Over the years, I have been blessed to have made some pretty great friendships with other moms. Through playdates, school functions, work, and other mommy affiliations, I have eventually found myself a part of a fabulous tribe of women, a cluster of personalities that have ultimately become not only my outlet but part of my mothering village. What started out as maybe just a fun group text with a group dinner here and there has turned into mommy sleepovers (oh! It’s a thing!), road trips, and even planned joint Cancun vacays. However, I’ve come to notice that with a close-knit group, there are others on the outside trying to look in, others that might wish they, too, could be part of something like this. And, while my friends and I are very welcoming and inclusive to all, extending invites to other mommies as often as we can, sometimes we like to get together to experience the bond we have with just each other. We plan fun socials together that often times are documented on social media. And, we all know that with social media comes a tendency to open up a can of worms in the FOMO department, but please don’t mistake my social mom squad for cliquey mean girls.
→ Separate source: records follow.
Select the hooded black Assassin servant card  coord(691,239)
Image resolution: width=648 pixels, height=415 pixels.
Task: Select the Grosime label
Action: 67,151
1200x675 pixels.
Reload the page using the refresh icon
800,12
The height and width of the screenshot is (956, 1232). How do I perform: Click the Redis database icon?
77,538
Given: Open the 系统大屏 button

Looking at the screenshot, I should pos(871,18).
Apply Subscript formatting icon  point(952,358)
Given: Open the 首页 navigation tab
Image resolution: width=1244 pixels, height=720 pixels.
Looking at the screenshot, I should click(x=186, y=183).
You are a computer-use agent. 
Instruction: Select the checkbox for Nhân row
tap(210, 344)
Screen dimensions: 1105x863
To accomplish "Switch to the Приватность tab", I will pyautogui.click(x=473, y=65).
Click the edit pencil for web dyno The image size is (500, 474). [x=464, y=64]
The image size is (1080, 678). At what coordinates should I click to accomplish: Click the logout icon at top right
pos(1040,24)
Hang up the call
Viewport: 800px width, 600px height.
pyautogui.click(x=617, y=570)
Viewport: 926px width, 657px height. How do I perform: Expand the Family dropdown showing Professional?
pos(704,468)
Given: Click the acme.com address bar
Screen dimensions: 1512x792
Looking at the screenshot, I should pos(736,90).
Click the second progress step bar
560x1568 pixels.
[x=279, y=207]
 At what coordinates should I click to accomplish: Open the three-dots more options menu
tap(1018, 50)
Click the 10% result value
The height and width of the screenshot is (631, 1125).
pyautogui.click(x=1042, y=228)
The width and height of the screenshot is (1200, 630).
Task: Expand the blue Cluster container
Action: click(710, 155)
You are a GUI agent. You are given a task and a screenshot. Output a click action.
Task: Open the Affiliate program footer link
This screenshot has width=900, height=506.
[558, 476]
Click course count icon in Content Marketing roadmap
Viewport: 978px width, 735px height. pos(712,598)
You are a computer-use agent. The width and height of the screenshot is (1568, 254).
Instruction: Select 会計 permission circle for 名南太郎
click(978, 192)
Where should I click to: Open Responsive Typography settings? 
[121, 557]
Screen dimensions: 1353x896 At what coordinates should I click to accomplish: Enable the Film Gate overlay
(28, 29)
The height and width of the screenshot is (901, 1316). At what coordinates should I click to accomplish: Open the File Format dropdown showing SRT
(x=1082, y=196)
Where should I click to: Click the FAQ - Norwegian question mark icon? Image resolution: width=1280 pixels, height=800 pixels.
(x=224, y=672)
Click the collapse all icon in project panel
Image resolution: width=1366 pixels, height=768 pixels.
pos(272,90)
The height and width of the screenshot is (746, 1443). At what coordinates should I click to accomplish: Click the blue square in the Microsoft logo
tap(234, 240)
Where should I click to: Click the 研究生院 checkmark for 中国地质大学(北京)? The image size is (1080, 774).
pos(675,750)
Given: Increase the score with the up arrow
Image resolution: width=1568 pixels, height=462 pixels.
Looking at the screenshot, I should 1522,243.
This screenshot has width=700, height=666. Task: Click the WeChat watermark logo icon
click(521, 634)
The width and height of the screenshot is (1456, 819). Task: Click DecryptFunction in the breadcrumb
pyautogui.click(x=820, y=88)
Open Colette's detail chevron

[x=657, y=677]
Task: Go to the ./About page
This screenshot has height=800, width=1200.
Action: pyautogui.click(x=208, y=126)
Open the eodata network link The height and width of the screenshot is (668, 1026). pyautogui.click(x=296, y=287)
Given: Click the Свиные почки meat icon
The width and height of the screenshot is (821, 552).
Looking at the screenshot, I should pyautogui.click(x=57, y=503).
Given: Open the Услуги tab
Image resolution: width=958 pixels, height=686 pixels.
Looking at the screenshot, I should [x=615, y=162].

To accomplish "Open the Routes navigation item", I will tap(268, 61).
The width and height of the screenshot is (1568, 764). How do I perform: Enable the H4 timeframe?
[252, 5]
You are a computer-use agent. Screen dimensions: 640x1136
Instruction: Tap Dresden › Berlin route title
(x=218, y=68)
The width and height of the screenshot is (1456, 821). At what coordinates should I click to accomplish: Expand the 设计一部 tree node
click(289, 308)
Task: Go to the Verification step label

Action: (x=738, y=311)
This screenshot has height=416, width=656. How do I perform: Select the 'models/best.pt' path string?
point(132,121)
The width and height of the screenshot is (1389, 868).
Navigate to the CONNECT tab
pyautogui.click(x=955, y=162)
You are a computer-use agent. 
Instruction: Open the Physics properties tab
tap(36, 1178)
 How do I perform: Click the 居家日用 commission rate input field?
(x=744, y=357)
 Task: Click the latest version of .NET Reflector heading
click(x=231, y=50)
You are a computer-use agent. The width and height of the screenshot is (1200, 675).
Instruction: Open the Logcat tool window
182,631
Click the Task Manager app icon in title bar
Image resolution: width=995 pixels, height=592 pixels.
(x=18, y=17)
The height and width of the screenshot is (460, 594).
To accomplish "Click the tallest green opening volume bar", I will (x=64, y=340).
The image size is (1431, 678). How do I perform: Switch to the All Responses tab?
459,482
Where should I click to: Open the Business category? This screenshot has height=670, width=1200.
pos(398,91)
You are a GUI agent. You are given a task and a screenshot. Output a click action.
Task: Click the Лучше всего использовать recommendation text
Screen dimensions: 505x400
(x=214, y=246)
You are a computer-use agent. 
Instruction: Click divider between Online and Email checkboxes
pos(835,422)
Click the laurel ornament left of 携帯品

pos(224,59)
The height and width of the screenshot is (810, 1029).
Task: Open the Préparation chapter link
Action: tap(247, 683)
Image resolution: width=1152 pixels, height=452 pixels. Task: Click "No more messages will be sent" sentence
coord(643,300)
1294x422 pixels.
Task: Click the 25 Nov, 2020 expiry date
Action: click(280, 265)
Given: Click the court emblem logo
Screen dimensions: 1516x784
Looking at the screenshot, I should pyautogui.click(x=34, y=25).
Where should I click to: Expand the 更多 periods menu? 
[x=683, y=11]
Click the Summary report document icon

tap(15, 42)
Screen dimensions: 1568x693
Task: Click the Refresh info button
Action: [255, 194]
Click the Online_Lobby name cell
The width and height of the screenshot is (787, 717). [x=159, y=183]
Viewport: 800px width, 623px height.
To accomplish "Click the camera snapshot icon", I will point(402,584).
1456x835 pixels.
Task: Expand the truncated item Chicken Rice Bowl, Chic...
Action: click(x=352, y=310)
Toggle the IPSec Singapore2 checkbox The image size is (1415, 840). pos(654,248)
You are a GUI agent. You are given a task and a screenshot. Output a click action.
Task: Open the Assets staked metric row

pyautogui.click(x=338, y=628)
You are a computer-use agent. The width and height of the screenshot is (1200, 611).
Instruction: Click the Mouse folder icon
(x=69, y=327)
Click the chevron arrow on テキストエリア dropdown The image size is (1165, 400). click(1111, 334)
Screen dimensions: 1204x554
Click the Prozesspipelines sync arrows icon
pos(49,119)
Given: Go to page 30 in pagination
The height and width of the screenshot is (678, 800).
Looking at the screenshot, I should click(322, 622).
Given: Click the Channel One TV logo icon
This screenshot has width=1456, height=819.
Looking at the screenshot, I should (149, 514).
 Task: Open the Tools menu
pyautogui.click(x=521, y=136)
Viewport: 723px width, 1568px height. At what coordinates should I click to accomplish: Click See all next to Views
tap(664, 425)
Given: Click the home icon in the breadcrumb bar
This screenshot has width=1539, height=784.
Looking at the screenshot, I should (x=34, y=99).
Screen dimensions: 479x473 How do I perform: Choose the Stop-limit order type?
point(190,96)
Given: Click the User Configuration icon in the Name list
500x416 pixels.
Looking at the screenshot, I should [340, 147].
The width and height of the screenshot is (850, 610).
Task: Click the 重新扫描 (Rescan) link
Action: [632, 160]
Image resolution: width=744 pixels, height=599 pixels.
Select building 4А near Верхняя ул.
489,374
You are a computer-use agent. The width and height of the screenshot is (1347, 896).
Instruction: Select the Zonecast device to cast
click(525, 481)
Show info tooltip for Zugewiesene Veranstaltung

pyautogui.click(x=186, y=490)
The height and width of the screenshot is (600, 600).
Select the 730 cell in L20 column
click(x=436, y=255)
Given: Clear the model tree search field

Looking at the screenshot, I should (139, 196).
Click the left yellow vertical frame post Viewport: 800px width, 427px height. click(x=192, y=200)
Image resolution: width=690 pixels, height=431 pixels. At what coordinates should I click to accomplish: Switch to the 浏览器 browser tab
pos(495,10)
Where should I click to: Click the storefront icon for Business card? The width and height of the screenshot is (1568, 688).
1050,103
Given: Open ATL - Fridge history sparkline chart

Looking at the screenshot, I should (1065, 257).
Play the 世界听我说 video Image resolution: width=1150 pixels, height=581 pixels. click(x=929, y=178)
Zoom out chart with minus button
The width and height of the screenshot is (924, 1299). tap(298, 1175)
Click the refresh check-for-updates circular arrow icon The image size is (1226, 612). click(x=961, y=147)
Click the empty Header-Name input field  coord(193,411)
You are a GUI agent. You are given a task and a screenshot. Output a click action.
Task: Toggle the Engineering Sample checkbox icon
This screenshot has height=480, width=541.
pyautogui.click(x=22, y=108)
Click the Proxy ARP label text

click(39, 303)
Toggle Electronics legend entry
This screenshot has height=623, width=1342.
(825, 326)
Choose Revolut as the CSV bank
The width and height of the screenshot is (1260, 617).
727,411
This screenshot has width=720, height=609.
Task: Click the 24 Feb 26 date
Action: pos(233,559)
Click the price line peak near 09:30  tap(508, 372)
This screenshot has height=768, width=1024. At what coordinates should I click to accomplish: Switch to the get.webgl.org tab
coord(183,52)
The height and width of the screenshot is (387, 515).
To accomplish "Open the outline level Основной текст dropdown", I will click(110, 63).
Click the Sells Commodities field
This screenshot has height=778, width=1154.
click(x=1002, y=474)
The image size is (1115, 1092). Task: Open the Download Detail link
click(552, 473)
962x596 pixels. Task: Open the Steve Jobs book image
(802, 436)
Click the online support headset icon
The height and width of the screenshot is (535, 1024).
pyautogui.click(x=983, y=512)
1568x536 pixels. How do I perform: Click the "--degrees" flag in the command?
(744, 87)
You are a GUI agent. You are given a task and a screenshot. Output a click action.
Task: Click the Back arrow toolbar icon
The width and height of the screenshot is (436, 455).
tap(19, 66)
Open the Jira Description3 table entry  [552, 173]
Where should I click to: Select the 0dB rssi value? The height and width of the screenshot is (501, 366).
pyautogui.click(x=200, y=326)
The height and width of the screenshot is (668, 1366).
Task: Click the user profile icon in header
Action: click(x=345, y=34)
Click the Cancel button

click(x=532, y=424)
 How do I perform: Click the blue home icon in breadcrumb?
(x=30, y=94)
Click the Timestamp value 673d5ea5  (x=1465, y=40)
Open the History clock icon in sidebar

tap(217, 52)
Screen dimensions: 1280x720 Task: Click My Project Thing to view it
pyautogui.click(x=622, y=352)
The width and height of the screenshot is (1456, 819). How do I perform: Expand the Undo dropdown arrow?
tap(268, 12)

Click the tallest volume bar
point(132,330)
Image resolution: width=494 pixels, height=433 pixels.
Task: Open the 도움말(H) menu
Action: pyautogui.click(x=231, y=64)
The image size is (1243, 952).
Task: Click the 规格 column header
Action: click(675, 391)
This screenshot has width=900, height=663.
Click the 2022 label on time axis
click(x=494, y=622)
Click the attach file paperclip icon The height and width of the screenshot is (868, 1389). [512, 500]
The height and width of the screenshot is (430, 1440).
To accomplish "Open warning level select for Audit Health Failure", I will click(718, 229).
We’ve all struggled with a FOMO vibe when it comes to social media. Heck! I caught it this past Mardi Gras break when it seemed everyone and their grandmother was in Gatlinburg or Disney World. When I see a group of people get together and have a great time, it makes me want to have a great time too. And, with so much instant access to the on-goings of my very social mom squad, sometimes others may feel left out or get their feelings hurt because they weren’t a part of it. But, because not everyone was part of it, does that make us mean?
It’s not personal, but sometimes we just need our besties.
My girlfriends and I have formed our treasured circle because we have bonded or connected over the years. We’ve found similar interests or our kids have hit it off or we can relate to one another on a deeper level. It’s very unlikely for someone to have that connection with everyone she meets. If she did, then the said friendship wouldn’t mean as much. But, some could mistake this close friendship as being too exclusive. If a group of women wants to foster a friendship over coffee or walking the bayou or dinner and drinks, why should they feel the need to extend an invitation to the rest of the world every time? Now, I’m not advocating that one should only be social with their circle. Of course we create fun events and invite as many people as possible at times, but sometimes we want to just be with our besties where we don’t have to work at finding a connection. It’s just easier this way sometimes and even serves as a nice mommy outlet to vent or unleash stress on those we are the closest with.
Though it’s important to include all, sometimes that just can’t happen.
It’s like when your kid has a birthday party and can’t invite the whole class due to limitations. He invites just his closest friends, right? Are mommy squads not allowed the same clemency? Sometimes we want to plan a fun brunch or a gathering at someone’s house, but there is a limit to numbers there. What then? Sorry, the entire Facebook friends list won’t fit, so no one should have fun? That just doesn’t seem realistic or fair. I wouldn’t make my daughter invite the entire class every single time she asked for a friend to sleepover at my house (Lawd, help me!), so why should I feel pressured to do the same? Of course, the more the merrier in plenty of cases, and it would be a blast to have a large group gathering all the time, but there are instances where large numbers just won’t work, not to mention the stressful coordinating logistics of it all for the hostess. It’s just not practical all the time.
Keep your FOMO in check, and don’t jump to conclusions.
Seeing pictures of friends or acquaintances having a good time without you can certainly make you feel a certain way. It’s very easy to get caught up in those feelings and assume you weren’t included for maybe an unfavorable reason. But that impulsive perception can only exacerbate the situation. If I scrolled through pictures of a group of friends getting together without me, that’s ok. They’re allowed to do so. I don’t know the backstory there. Maybe they needed to discuss something private over dinner. Maybe the women involved had a rough day and got together to de-stress. Or, maybe they just happened to be at the same place at the same time. Sometimes just a simple and easy, low-key get-together to foster one’s own friendship is needed. Who cares why they didn’t invite me. I don’t think they’re being mean for not including me. Let them do them, and I can worry about myself. I mean, I, too, have texted a friend or two to meet up and not included the entire group. We can’t be part of everything. Accepting that notion will help put one’s mind at ease the next time you see a social going on that doesn’t involve you.
Society has a very evil way of convincing us that a group of girls giggling and having fun with just each other can be dangerous. So many strong, unified female squads are stereotyped as being such. And, though there are mean girls out there, let’s not add to the label by assuming all girl groups are. If you find yourself feeling on the outside of such a tribe, extend the invite to get together on your terms and turf. Host a brunch, suggest drinks, ask to meet up for coffee. You might be pleasantly surprised that those women who seem so “exclusive” on social media, are quite the opposite and are just trying to get through motherhood with other mommies in the same boat.